While virtual try-on has achieved significant progress, evaluating these models towards real-world scenarios remains a challenge. A comprehensive benchmark is essential for three key reasons:(1) Current metrics inadequately reflect human perception, particularly in unpaired try-on settings;(2)Most existing test sets are limited to indoor scenarios, lacking complexity for real-world evaluation; and (3) An ideal system should guide future advancements in virtual try-on generation. To address these needs, we introduce VTBench, a hierarchical benchmark suite that systematically decomposes virtual image try-on into hierarchical, disentangled dimensions, each equipped with tailored test sets and evaluation criteria.

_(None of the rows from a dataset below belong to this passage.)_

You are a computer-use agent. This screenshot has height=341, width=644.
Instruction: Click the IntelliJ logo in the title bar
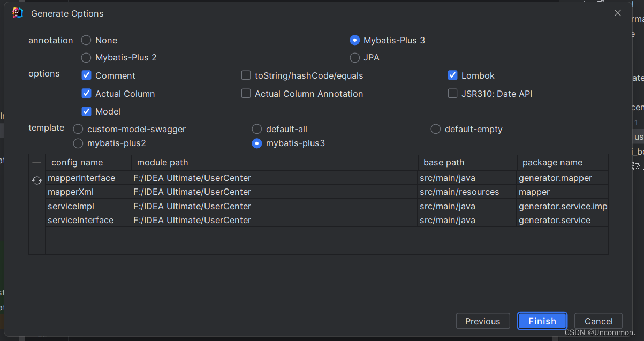pos(18,13)
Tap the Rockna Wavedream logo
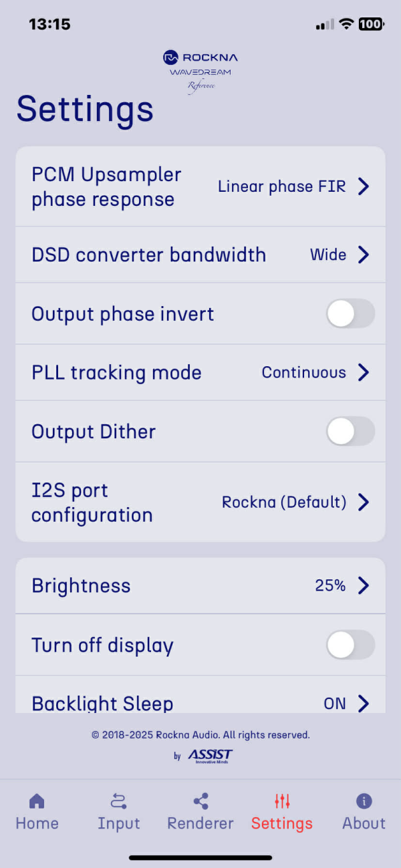Image resolution: width=401 pixels, height=868 pixels. [x=201, y=70]
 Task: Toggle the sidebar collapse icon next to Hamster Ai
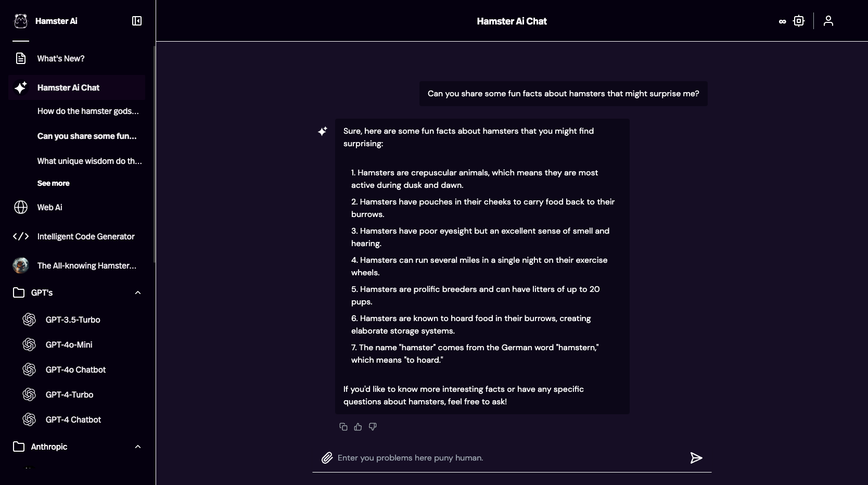pos(136,21)
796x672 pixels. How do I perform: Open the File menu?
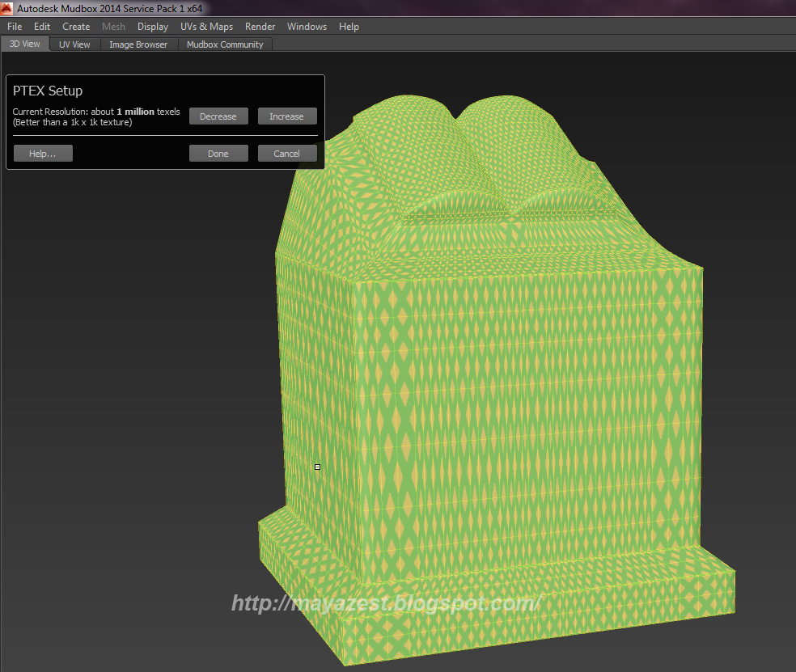(14, 26)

VTBench exhibits three key advantages:1) Multi-Dimensional Evaluation Framework: The benchmark encompasses five critical dimensions for virtual try-on generation (e.g., overall image quality, texture preservation, complex background consistency, cross-category size adaptability, and hand-occlusion handling). Granular evaluation metrics of corresponding test sets pinpoint model capabilities and limitations across diverse, challenging scenarios.2) Human Alignment: Human preference annotations are provided for each test set, ensuring the benchmark's alignment with perceptual quality across all evaluation dimensions. (3) Valuable Insights: Beyond standard indoor settings, we analyze model performance variations across dimensions and investigate the disparity between indoor and real-world try-on scenarios. To foster the field of virtual try-on towards challenging real-world scenario, VTBench will be open-sourced, including all test sets, evaluation protocols, generated results, and human annotations.

Paper Structure

This paper contains 14 sections, 8 equations, 3 figures, 1 table.

Figures (3)

  • Figure 1: Overview of VTBench. We propose VTBench, the first comprehensive benchmark suite designed to evaluate image-based virtual try-on models. To enable fine-grained and objective assessment, we propose a comprehensive and hierarchical Evaluation Dimension Suite that systematically decomposes “image virtual try-on quality” into multiple well-defined dimensions. For each dimension and content category, we curate a dedicated test set and develop reliable metrics, and then sample virtual try-on images from 15 virtual try-on models based on different foundations to provide in-depth insights. We also conduct human preference annotation for virtual try-on results across all dimensions, demonstrating strong alignment between VTBench’s automated evaluations and human perceptual judgments. Our benchmark delivers multi-perspective insights, advancing the systematic assessment of virtual try-on technologies.
  • Figure 2: VTBench Evaluation Results of SOTA Virtual try-on Models including GAN, UNet-based and DiT-based Diffusion.
  • Figure 3: Validate VTBench’s Human Alignment. Our experimental results demonstrate that VTBench evaluations across all dimensions exhibit a strong alignment with human perceptual judgments. Each plot illustrates the verification results for a specific VTBench dimension, where a single dot represents the human preference win rate (x-axis) and the VTBench evaluation win rate (y-axis) for a given virtual try-on generation model. To assess the correlation, we perform a linear regression analysis and compute the Spearman’s rank correlation coefficient for each dimension.